BEGIN AVAILABLE DATA
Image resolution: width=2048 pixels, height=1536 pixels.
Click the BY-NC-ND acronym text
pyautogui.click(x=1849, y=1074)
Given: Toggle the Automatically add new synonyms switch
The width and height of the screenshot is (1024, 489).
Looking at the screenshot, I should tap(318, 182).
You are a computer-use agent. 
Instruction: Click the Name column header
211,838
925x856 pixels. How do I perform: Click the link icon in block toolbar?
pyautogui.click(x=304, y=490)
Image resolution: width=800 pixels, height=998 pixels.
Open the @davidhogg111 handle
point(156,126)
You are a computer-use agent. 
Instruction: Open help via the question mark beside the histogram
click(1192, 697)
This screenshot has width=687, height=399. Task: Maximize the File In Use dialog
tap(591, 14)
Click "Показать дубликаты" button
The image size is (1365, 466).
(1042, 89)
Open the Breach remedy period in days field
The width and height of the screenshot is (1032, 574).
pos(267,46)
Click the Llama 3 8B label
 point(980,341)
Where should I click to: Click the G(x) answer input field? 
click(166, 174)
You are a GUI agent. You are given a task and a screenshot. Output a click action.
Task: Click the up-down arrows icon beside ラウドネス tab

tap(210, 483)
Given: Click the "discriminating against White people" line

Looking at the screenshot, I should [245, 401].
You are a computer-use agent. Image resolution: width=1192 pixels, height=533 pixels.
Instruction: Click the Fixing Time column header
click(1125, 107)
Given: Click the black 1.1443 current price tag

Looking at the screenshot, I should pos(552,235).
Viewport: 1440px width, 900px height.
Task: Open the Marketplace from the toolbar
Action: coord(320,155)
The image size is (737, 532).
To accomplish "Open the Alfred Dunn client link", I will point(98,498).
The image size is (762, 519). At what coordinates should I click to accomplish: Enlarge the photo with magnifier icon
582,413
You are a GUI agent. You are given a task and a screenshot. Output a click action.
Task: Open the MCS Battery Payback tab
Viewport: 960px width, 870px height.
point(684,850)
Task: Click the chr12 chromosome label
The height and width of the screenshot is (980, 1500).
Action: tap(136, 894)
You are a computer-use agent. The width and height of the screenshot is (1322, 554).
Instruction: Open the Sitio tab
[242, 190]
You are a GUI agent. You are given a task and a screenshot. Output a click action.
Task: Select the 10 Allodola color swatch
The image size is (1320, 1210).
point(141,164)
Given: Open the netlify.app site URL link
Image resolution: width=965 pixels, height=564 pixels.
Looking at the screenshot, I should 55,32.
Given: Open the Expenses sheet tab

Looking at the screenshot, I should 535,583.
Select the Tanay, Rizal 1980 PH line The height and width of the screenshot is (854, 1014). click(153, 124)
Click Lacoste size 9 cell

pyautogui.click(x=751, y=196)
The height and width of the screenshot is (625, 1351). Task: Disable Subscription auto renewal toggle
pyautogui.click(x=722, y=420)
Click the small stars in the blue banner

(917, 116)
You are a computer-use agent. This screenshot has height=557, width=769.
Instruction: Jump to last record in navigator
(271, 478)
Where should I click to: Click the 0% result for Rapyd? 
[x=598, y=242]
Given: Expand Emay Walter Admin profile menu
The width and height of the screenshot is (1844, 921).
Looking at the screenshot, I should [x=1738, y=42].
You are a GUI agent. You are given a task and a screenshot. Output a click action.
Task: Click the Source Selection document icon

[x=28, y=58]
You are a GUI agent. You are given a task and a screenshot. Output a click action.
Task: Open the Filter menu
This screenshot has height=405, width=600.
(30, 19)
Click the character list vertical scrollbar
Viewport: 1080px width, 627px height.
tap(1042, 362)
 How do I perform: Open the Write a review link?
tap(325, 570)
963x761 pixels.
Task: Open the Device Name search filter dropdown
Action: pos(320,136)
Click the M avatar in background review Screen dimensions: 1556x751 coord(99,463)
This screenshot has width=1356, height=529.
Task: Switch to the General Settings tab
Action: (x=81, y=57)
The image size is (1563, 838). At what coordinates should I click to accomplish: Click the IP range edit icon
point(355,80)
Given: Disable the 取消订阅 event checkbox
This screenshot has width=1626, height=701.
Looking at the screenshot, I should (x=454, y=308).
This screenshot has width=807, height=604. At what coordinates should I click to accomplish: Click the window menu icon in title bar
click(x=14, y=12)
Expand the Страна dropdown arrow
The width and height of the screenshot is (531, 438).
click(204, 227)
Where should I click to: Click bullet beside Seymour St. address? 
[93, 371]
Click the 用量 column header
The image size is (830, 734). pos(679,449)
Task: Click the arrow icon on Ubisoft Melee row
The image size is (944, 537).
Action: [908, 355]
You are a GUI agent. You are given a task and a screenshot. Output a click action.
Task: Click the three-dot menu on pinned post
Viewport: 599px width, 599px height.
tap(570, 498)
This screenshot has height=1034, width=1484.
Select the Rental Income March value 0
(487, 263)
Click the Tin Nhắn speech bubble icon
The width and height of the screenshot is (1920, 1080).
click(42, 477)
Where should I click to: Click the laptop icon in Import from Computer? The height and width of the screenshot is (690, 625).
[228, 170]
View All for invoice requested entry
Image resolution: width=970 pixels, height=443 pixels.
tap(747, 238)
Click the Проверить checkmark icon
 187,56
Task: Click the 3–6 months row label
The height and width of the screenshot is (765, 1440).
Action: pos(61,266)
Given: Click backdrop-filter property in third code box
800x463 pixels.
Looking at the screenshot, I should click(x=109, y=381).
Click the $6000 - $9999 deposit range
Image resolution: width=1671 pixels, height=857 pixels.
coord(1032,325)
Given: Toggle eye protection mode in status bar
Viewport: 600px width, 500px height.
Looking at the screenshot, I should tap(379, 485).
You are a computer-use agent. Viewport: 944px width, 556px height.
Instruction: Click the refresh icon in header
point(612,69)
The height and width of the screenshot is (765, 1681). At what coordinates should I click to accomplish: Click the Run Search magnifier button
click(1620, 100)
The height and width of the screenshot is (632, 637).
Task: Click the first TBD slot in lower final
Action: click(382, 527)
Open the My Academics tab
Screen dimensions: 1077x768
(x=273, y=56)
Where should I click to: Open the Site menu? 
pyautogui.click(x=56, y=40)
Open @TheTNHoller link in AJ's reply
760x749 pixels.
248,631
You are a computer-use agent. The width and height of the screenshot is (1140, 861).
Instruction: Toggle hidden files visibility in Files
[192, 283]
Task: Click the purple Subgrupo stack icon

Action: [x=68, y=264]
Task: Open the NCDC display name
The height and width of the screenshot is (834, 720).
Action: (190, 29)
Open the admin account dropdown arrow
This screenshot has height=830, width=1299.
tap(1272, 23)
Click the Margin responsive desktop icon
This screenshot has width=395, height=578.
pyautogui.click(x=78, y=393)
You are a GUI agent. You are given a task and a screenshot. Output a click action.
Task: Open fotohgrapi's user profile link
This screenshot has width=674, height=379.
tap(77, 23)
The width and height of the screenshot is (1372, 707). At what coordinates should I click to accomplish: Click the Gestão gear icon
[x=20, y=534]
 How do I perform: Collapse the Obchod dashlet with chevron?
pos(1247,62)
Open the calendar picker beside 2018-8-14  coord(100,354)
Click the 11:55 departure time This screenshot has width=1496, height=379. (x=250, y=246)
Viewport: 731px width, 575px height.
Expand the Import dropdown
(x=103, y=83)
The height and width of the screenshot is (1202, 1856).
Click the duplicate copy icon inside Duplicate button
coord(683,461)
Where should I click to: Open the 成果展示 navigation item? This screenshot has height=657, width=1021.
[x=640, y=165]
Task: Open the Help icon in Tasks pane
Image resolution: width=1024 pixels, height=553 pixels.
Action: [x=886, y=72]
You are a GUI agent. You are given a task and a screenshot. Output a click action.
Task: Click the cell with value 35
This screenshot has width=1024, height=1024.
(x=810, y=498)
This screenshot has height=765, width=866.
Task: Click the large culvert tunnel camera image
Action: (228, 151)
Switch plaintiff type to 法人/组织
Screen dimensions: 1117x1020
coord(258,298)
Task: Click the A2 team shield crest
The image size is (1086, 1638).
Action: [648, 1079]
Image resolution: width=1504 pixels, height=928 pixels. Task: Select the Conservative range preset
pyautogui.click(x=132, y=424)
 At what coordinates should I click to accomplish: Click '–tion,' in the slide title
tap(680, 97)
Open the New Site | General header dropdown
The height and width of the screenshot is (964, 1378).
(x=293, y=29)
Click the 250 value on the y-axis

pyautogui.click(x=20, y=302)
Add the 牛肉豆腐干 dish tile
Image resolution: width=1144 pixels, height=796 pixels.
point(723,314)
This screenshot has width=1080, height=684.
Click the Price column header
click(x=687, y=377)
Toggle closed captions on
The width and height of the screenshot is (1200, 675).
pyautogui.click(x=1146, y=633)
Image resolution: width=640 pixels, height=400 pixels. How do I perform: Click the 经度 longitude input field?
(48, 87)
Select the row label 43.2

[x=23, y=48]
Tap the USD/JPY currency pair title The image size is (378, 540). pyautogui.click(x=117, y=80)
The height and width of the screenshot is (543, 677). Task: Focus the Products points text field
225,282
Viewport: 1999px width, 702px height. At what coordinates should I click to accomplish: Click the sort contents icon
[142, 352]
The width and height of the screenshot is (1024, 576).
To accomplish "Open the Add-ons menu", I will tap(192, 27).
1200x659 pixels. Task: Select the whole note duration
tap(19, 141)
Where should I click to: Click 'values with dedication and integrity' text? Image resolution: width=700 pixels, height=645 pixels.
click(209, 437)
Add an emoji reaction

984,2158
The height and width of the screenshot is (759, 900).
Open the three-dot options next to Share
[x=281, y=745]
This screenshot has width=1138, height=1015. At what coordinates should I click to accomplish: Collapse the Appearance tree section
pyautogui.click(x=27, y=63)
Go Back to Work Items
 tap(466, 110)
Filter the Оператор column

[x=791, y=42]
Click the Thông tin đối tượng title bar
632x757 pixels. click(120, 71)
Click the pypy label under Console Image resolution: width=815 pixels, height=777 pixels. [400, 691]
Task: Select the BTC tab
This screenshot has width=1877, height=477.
END AVAILABLE DATA
WHAT YOU NEED TO DO. Each line of the data above that contains the word "will" counts once; report the total and add nothing.

RESPONSE AREA. 2